A long-standing campaign issue for Labour has been corporate taxation. Unhappy with the corporate tax rate being the lowest of any G7 country (it currently stands at 19 percent) and wary of the prospect of the Tories cutting it to 17 percent, Labour not only has plans to raise the rate to 26 percent by 2020, but it is intent on making companies pay what they owe.

For example, HM Revenue & Customs, the U.K.’s tax enforcement agency, would be given more resources to crack down on companies that avoid tax under Labour plans. Furthermore, the party has pledged to clamp down on tax avoidance through a Tax Transparency and Enforcement Programme and “act decisively” on tax havens, introducing strict standards of transparency for crown dependencies and overseas territories, including a public register of owners, directors, major shareholders, and beneficial owners for all companies and trusts.

Labour also wants to “build human rights and social justice into trade policy.” The party’s manifesto says that it will ensure that any trade agreements it makes will not undermine human rights and labour standards and that U.K. Export Finance support is not available to companies engaged in bribery or corrupt practices. It would also scrap parallel investor-state dispute systems for multinational corporations. These are agreements that enable companies to take legal action against governments if, for example, a country seizes an investment or passes new laws which make it worthless (such as subsequently banning a product that the company produces). Instead, it says that it “will open a dialogue with trading partners on alternative options that provide investor protection while guaranteeing equality before the law.”

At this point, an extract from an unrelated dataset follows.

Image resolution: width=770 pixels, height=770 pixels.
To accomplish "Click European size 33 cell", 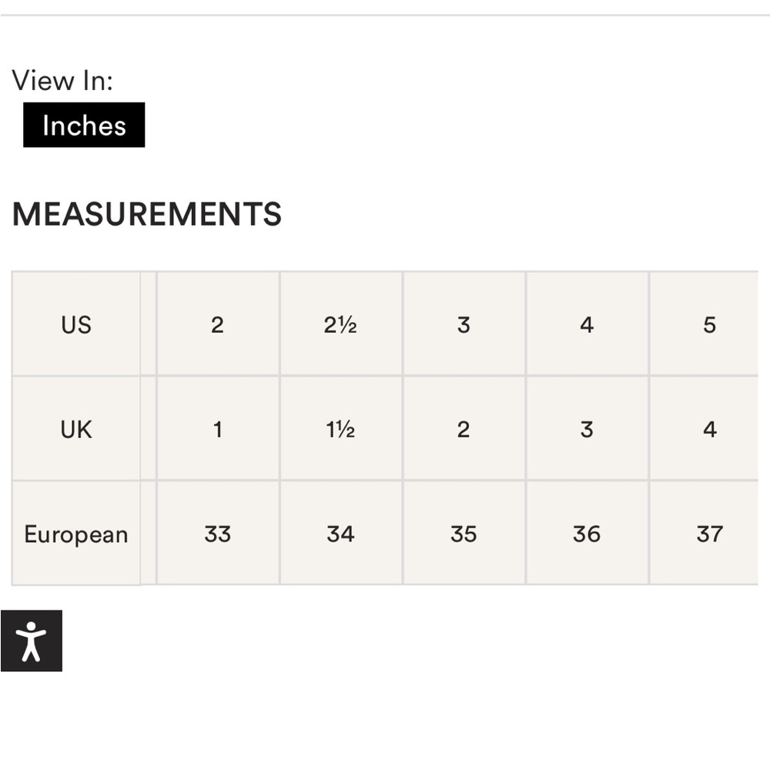I will click(x=218, y=534).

More generally, the party wants to tighten the rules governing corporate accountability for abuses in global supply chains by enforcing the provisions of the Modern Slavery Act, especially with regard to reporting on due diligence in supply chains (the Tories are also keen to encourage other countries to follow the U.K.’s lead). Labour also wants to extend the remit of the Groceries Code Adjudicator, the body that oversees the relationship between supermarkets and suppliers, beyond direct suppliers to ensure fair treatment for all those producing goods for the United Kingdom’s largest supermarkets.

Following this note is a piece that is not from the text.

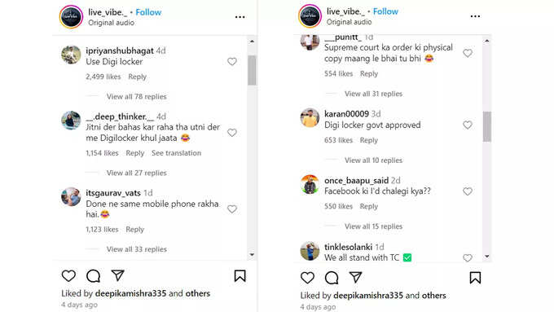
Task: Like karan00009's comment with heart
Action: coord(468,125)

Making better use of government’s bargaining power when awarding contracts to private companies is another Labour pledge, and the party is ready to exert pressure on contractors (both working on behalf of central and local government) to follow fair and ethical corporate practices in exchange for a slice of the annual £200bn bill that the government spends on procuring their services. For example, Labour will re?quire contracting firms to pay their taxes in full, recognise trade unions, respect workers’ rights and equal opportunities, protect the environment, provide training, and reduce boardroom pay excesses by moving toward a 20:1 gap between the highest and lowest paid employees.

Labour will also use government procurement to ensure that anyone bidding for a government contract pays its own suppliers within 30 days, while also developing a version of the Australian system of binding arbitration and fines for persistent late-payers.

The reaction to both manifestos from business has been mixed, with the real issue that companies want assurance on—what shape Brexit will take—being side-lined by an early snap election. The pro-business Confederation of British Industry (CBI) bemoans the “stifling new rules, regulations, and burdens on firms” that Labour will introduce if elected and so has thrown its support (unsurprisingly) behind the Tories, though with some caveats (it is not keen on companies having to face prescriptive rules about executive pay disclosure and worker representation on boards, for example).

However, Stephen Martin, director general of business lobby group the Institute of Directors, is unimpressed with much of what either party has to offer. “Although this is a short election campaign, businesses have been deluged with policy proposals, and it is a criticism of politicians of all parties that pledges have been made with seemingly little thought of the consequences,” he says. “Unfortunately, the election has turned into a bit of an arms race, where parties compete to out-promise each other.”